In [None]:
from sklearn.ensemble import IsolationForest
from sklearn.cluster import KMeans
from sklearn.model_selection import train_test_split
from sklearn.preprocessing import LabelEncoder, StandardScaler
import pandas as pd
import numpy as np
import matplotlib.pyplot as plt
import seaborn as sns
import sqlite3
from datetime import datetime, timedelta

%matplotlib inline
sns.set()

In [None]:
conn = sqlite3.connect('../Data/db/fraude_detection_warehouse_.db')
transactions = pd.read_sql("SELECT * FROM transactions", conn)
transactions.head()

In [None]:
customers = pd.read_sql("SELECT * FROM customers", conn)
customers.head()

In [None]:
devices = pd.read_sql("SELECT * FROM devices", conn)
devices.head()

In [None]:
locations = pd.read_csv("../Data/worldcities.csv")

## Feature engineering

determination des features à utiliser

In [None]:
trans_features = ["transaction_id", "device_id", "customer_id", "transaction_date", "amount", "transaction_type", "status", "location", "is_fraud"]
dev_features = ["device_id", "device_type", "os"]
cust_features = ["customer_id", "date_of_birth", "registration_date", "region", "email", "phone_number"]

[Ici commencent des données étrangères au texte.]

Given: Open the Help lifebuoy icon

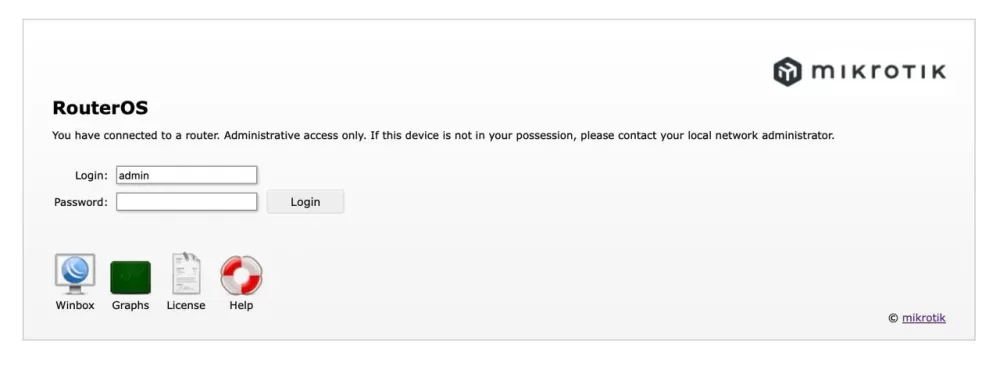Looking at the screenshot, I should (241, 275).
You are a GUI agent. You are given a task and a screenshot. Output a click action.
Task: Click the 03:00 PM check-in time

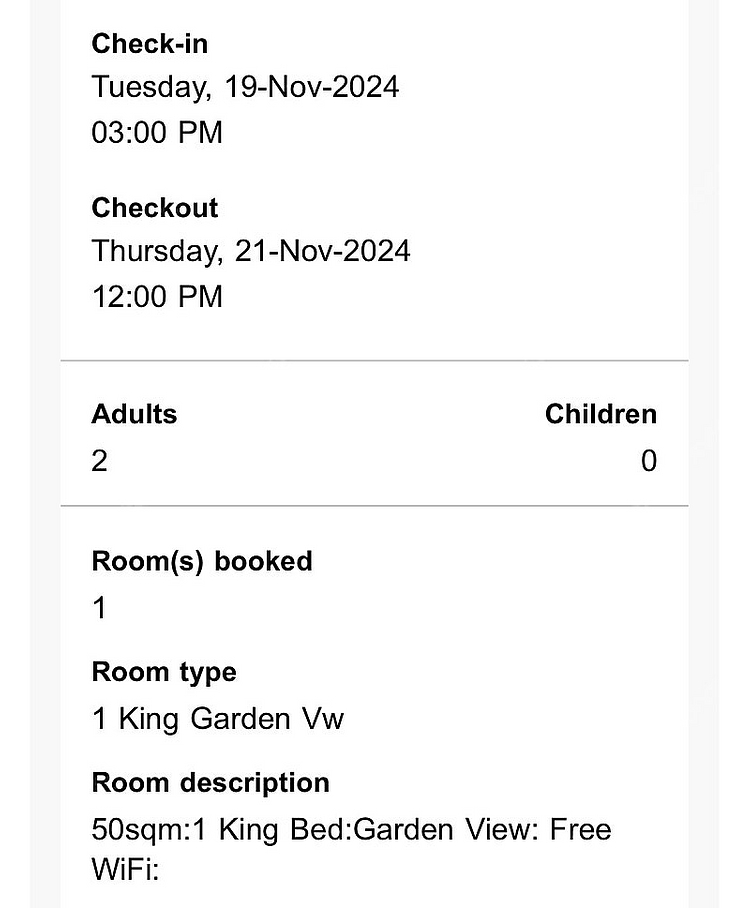[x=157, y=132]
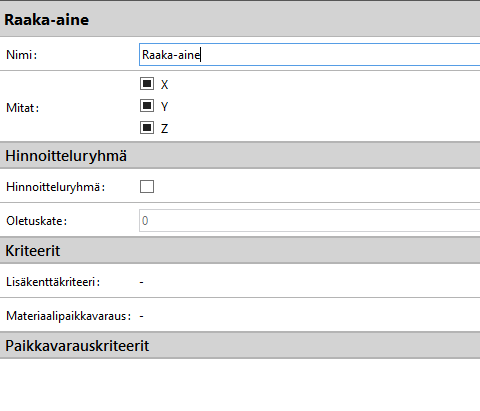Click the Hinnoitteluryhmä row label
480x411 pixels.
pos(56,187)
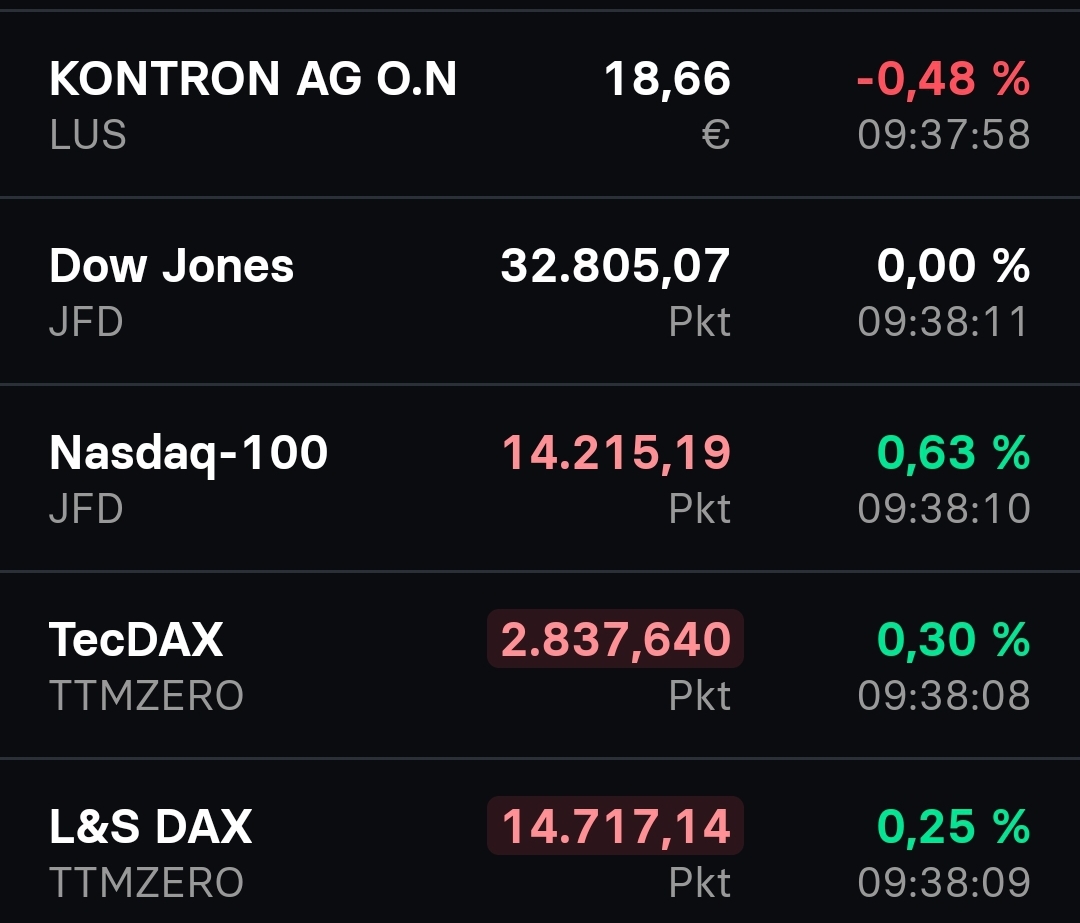This screenshot has height=923, width=1080.
Task: Click the 09:37:58 timestamp
Action: 944,135
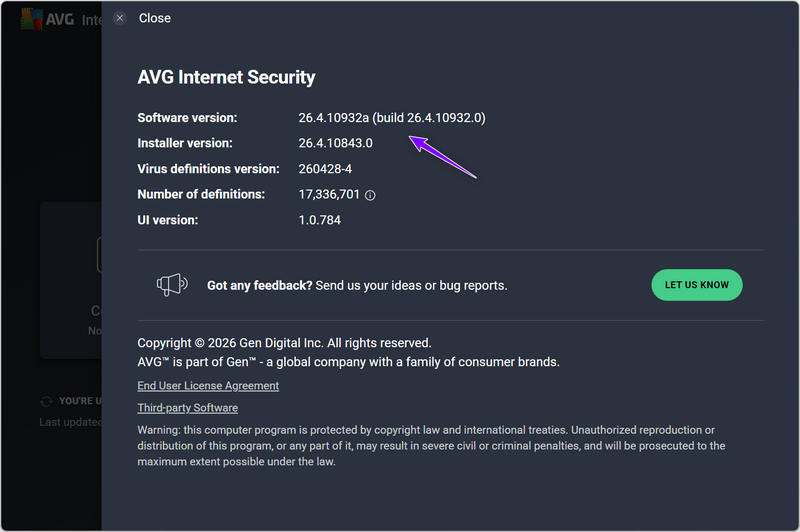Image resolution: width=800 pixels, height=532 pixels.
Task: Click the copyright Gen Digital Inc. line
Action: coord(284,342)
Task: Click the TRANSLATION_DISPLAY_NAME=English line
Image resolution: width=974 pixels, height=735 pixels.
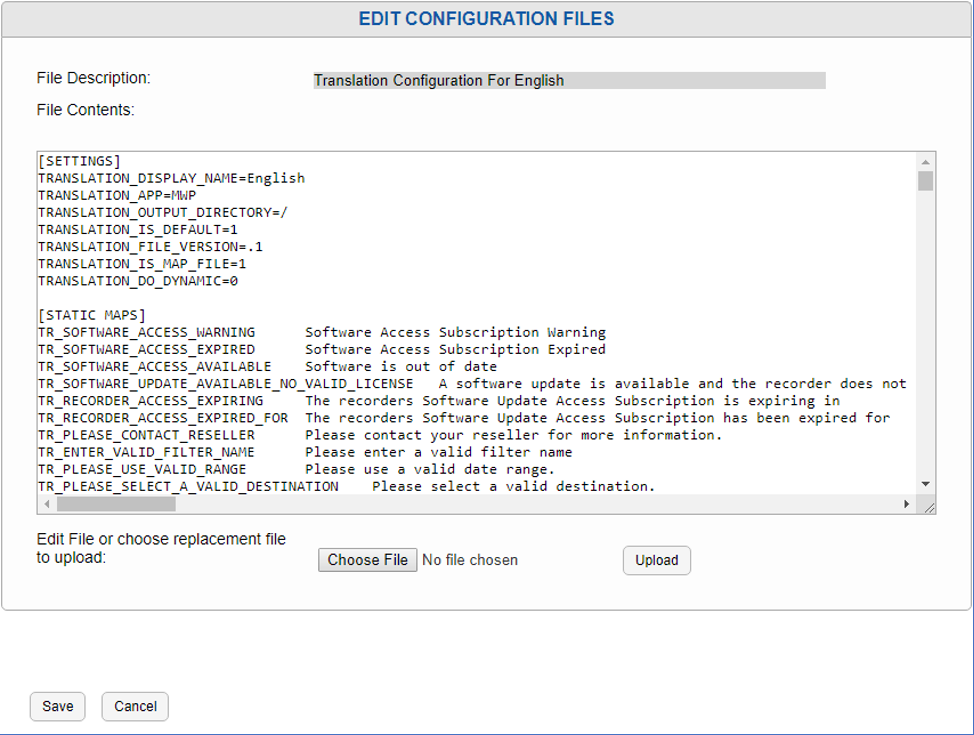Action: (x=171, y=178)
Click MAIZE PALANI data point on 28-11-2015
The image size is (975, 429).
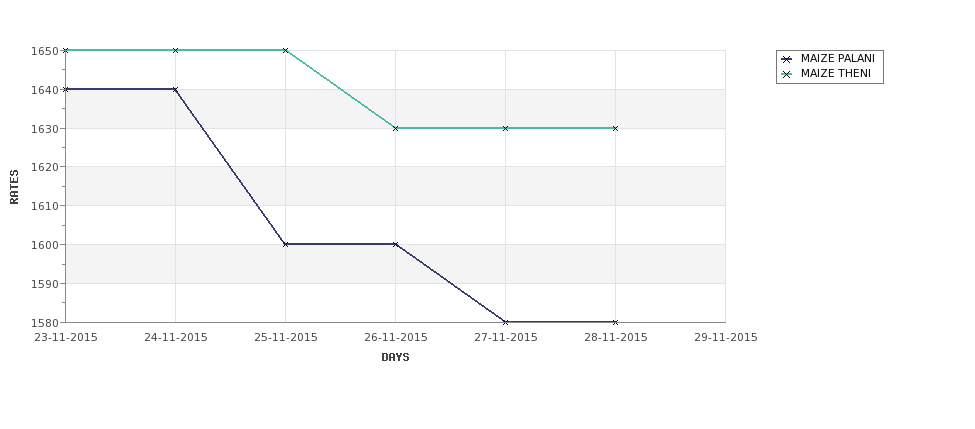point(616,322)

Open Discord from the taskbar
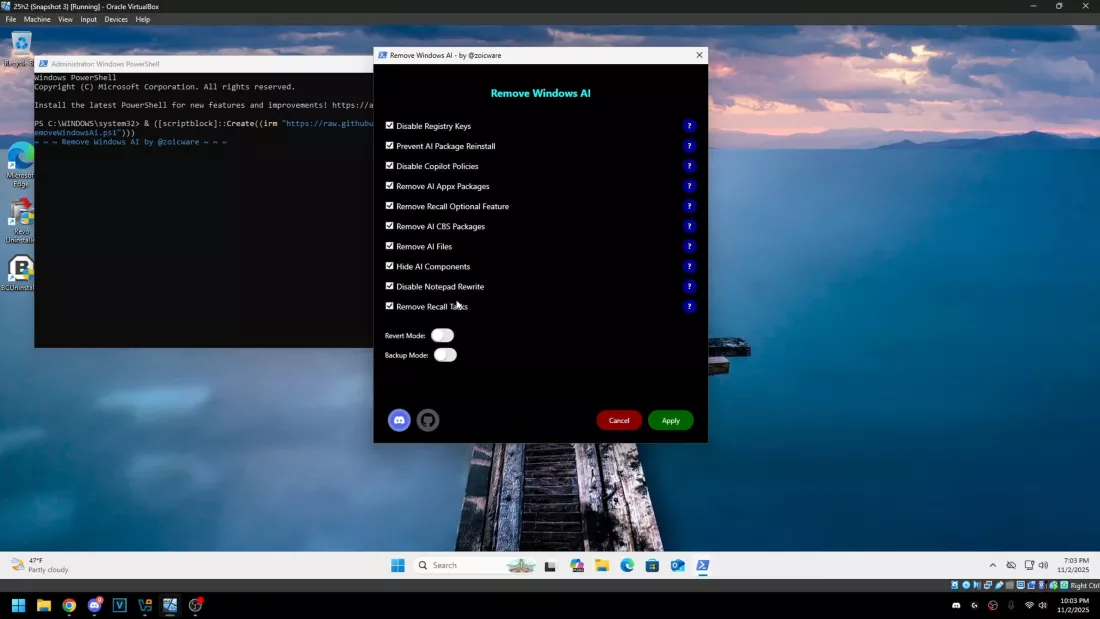point(94,605)
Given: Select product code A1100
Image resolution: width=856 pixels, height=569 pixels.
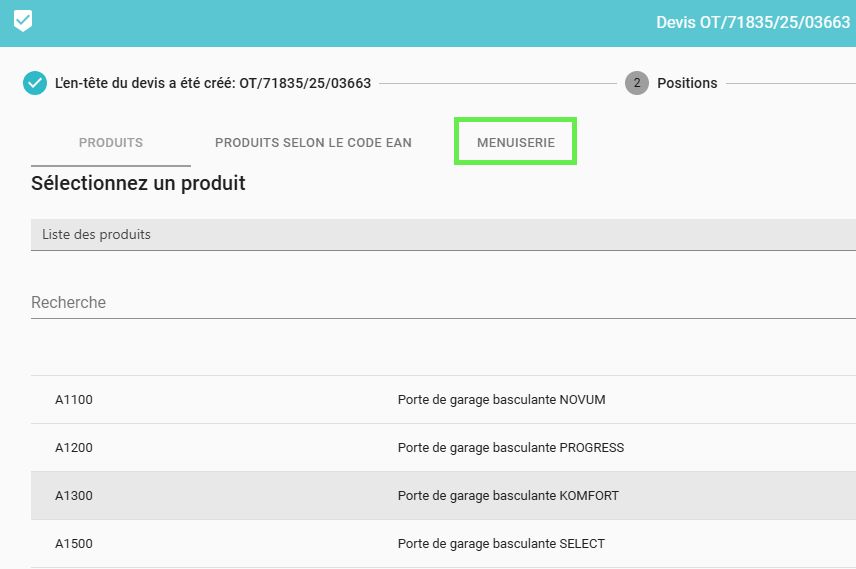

extraire des différentes tables

In [None]:
transactions = transactions[trans_features]
devices = devices[dev_features]
customers = customers[cust_features]

display(transactions.head())
print("\n")
display(devices.head())
print("\n")
display(customers.head())

calcul de l'age des customers

In [None]:
customers.date_of_birth = pd.to_datetime(customers.date_of_birth)

In [None]:
customers.registration_date = pd.to_datetime(customers.registration_date)

In [None]:
date_of_today = datetime.now()

def calcul_date(registration_date, date_of_birth):
    difference_registration = date_of_today - registration_date
    difference_birth = date_of_today - date_of_birth
    return int(difference_registration.days/360), int(difference_birth.days/360)

In [None]:
customers[['year_since_registration', 'year_since_birth']] = customers.apply(
    lambda row: calcul_date(row['registration_date'], row['date_of_birth']), axis=1, result_type='expand'
)

In [None]:
customers.drop(columns=["date_of_birth", "registration_date"], inplace=True)
customers.head()

nous utiliserons les régions comme localisation par la suite

In [None]:
locations = locations[["city", "country", "admin_name"]]
locations = locations[locations.country.isin(["Cameroon", "Nigeria", "Gabon"])].drop(columns=["country"]).rename(columns={"city":"location"})
locations.head()

In [None]:
transactions_ = pd.merge(transactions, locations, on="location")
transactions_.head() 

fusionner les dataframes

In [None]:
data_1 = pd.merge(transactions_, customers, on="customer_id")
data_1.head()

In [None]:
data_2 = pd.merge(data_1, devices, on="device_id").drop(columns=["device_id", "location"])
data_2.rename(columns={"admin_name":"transaction_location", "region" : "region_customer"}, inplace=True)
data_2.head()

In [None]:
data_2["transaction_date"] = pd.to_datetime(data_2.transaction_date)

In [None]:
data_2.info()

In [None]:
data_2['week'] = data_2['transaction_date'].dt.isocalendar().week
data_2['month_number'] = data_2['transaction_date'].dt.month
data_2['year'] = data_2['transaction_date'].dt.year
data_2.head()

In [None]:
data = data_2.copy()

## Data preprocessing

In [None]:
le = LabelEncoder()
columns = ["transaction_type", "status", "transaction_location", "region_customer", "device_type", "os", "year"]
for column in columns:
    data[f"{column}_e"] = le.fit_transform(data[column])
    data.drop(columns = [column], inplace=True)
display(data.head())

In [None]:
scaler = StandardScaler()
data["amount_sc"] = scaler.fit_transform(data[["amount"]])
data.drop(columns = ["amount"], inplace=True)
data.head()

In [None]:
num_features = list(data.select_dtypes(["int64","float64"]).columns)
cat_features = data.select_dtypes(["object"])
num_features

In [None]:
sns.heatmap(data[num_features], annot=True)

In [None]:
final_features =["transaction_type_e", "status_e", "transaction_location_e", "region_customer_e", "device_type_e", "os_e", "amount_sc"]
X  = data[final_features]

model = IsolationForest(contamination=0.2, random_state=42)
model.fit(X)

In [None]:
data["anomalie"] = model.predict(X)
anomalie = data[data.anomalie==-1]
print(anomalie.shape)
anomalie.head()

## Classification des customers par cluster

In [None]:
customers["region_e"] = le.fit_transform(customers.region)
customers.head()

In [None]:
from sklearn.decomposition import PCA

pca = PCA(n_components=2)
X_pca = pca.fit_transform(customers[["year_since_birth", "year_since_registration", "region_e"]])

In [None]:
kmeans = KMeans(n_clusters=5, random_state=42)
kmeans.fit_transform(customers[["year_since_birth", "year_since_registration", "region_e"]])

In [None]:
labels = kmeans.labels_
centers = kmeans.cluster_centers_

In [None]:
plt.scatter(X_pca[:, 0], X_pca[:, 1], c=kmeans.labels_, cmap='viridis')

In [None]:
customers['center'] = kmeans.labels_
customers.head()